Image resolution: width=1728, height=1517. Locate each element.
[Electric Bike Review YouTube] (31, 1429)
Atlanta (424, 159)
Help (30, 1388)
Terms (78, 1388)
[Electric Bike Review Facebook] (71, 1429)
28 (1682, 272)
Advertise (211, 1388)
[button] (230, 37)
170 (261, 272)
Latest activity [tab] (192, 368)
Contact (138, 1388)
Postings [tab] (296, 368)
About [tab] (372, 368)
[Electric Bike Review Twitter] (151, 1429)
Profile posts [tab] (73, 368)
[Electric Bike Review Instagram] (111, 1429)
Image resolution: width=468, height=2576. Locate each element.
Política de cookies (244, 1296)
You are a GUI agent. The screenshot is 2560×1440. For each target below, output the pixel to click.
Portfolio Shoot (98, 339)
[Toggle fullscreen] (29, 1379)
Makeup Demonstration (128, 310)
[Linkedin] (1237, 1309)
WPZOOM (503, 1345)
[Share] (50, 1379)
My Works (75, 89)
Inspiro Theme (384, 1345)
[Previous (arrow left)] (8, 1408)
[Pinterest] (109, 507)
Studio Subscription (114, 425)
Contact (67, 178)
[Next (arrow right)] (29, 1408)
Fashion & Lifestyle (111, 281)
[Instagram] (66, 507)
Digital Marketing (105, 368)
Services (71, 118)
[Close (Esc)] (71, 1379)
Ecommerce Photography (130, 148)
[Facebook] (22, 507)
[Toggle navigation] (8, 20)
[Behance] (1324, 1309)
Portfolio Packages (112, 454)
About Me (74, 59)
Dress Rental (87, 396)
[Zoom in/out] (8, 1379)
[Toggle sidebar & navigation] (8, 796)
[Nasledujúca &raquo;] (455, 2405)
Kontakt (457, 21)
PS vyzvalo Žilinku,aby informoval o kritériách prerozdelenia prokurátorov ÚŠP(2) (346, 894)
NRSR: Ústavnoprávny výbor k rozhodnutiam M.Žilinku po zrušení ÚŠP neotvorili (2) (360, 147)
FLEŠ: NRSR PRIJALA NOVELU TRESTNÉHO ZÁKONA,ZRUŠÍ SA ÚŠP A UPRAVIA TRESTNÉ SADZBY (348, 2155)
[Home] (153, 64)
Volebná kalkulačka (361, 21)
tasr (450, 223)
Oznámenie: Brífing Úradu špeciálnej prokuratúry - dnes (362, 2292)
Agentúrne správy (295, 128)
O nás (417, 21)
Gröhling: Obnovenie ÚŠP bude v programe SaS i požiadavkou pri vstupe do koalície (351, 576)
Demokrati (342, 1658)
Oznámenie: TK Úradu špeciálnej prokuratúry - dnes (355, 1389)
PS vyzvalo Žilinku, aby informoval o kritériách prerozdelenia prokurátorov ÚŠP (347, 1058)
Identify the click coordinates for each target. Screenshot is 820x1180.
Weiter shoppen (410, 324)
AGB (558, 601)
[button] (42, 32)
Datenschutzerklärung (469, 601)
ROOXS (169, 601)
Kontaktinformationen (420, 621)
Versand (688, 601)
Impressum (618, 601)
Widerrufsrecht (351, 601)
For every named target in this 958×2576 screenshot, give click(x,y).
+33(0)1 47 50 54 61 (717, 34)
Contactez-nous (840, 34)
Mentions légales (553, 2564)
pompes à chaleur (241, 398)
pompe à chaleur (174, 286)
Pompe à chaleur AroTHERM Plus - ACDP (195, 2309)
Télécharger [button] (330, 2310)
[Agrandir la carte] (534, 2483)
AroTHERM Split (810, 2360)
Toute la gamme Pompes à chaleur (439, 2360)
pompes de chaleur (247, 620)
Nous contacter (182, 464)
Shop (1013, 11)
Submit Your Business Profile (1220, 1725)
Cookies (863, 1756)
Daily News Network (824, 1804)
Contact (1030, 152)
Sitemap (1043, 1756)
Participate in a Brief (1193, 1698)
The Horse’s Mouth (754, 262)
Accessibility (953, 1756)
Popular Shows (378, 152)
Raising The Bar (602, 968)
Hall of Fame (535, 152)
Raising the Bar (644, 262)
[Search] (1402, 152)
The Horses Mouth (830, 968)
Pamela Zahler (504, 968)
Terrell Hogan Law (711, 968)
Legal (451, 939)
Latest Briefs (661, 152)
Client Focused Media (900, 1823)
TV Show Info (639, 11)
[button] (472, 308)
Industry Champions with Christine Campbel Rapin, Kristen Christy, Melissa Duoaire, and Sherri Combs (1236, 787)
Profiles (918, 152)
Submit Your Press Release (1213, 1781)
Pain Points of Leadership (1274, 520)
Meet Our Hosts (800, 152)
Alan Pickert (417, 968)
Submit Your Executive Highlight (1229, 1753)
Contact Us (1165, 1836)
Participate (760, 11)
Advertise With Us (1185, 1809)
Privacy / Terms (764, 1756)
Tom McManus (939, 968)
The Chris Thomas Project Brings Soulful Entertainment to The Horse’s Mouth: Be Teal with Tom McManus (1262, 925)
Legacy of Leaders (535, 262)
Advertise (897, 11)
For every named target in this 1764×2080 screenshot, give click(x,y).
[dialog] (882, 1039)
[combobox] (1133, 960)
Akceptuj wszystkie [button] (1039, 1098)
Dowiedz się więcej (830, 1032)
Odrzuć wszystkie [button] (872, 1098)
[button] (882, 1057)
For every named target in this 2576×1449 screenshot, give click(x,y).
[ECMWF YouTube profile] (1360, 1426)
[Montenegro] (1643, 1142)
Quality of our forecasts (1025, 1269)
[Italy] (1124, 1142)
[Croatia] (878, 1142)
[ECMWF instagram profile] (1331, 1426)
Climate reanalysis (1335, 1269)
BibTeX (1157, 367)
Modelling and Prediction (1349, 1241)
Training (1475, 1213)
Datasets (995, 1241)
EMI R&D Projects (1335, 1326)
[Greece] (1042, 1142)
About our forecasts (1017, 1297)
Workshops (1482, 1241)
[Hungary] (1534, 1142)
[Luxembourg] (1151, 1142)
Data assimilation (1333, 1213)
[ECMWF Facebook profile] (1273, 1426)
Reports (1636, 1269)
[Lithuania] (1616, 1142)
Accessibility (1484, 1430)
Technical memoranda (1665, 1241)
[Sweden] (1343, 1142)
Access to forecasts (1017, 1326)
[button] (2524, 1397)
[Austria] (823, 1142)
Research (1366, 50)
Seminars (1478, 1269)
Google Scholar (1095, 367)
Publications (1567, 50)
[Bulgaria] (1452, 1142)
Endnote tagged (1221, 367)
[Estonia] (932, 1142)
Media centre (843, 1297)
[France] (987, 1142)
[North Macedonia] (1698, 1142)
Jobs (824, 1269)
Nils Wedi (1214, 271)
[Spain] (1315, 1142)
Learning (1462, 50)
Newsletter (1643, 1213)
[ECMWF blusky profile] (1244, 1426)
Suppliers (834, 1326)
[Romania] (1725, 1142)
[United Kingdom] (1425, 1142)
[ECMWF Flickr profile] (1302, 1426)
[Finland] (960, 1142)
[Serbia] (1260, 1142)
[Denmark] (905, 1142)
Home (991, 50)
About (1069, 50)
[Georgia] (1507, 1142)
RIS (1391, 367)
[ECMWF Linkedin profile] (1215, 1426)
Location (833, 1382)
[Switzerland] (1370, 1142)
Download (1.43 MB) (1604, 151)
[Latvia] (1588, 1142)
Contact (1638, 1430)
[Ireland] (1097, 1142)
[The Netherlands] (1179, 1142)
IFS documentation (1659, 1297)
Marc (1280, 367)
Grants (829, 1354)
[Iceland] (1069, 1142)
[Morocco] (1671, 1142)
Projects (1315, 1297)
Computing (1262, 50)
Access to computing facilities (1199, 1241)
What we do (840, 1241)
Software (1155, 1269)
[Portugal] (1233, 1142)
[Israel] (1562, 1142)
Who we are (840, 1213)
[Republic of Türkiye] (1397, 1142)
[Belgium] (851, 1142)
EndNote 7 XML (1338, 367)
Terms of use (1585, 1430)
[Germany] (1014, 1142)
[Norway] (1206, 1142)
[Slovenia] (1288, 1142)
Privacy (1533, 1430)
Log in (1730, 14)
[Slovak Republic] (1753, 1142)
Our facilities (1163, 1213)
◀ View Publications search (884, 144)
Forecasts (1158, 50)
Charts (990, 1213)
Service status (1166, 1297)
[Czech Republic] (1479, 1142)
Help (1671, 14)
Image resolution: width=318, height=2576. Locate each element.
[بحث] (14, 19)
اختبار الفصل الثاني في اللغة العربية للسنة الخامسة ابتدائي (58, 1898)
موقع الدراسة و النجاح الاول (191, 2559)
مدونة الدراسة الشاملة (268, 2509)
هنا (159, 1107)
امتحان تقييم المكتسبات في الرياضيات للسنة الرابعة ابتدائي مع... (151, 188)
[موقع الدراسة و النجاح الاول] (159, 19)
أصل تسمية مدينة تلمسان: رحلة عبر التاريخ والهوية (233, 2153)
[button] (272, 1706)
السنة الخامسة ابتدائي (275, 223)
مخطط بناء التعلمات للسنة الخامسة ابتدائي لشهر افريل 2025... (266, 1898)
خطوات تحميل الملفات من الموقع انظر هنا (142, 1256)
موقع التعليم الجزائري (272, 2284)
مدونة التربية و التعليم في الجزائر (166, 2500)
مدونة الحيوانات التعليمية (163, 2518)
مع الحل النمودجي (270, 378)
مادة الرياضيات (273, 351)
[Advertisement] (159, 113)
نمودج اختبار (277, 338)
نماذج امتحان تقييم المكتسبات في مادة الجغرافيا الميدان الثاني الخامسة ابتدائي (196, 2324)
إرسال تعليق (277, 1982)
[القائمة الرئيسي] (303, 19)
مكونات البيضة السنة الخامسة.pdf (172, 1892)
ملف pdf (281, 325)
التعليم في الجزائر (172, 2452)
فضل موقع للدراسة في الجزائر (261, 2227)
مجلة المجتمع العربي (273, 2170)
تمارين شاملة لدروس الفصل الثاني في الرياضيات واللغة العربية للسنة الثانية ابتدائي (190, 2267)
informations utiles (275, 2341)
○ ○ ○ ○ ○
• [What you have to do]: Go to the line in the material above that contains "Shop (1013, 11)" and copy exactly from there through the line that contains "Submit Your Executive Highlight (1229, 1753)", stopping after it.

• [Answer box]:
Shop (1013, 11)
Submit Your Business Profile (1220, 1725)
Cookies (863, 1756)
Daily News Network (824, 1804)
Contact (1030, 152)
Sitemap (1043, 1756)
Participate in a Brief (1193, 1698)
The Horse’s Mouth (754, 262)
Accessibility (953, 1756)
Popular Shows (378, 152)
Raising The Bar (602, 968)
Hall of Fame (535, 152)
Raising the Bar (644, 262)
[Search] (1402, 152)
The Horses Mouth (830, 968)
Pamela Zahler (504, 968)
Terrell Hogan Law (711, 968)
Legal (451, 939)
Latest Briefs (661, 152)
Client Focused Media (900, 1823)
TV Show Info (639, 11)
[button] (472, 308)
Industry Champions with Christine Campbel Rapin, Kristen Christy, Melissa Duoaire, and Sherri Combs (1236, 787)
Profiles (918, 152)
Submit Your Press Release (1213, 1781)
Pain Points of Leadership (1274, 520)
Meet Our Hosts (800, 152)
Alan Pickert (417, 968)
Submit Your Executive Highlight (1229, 1753)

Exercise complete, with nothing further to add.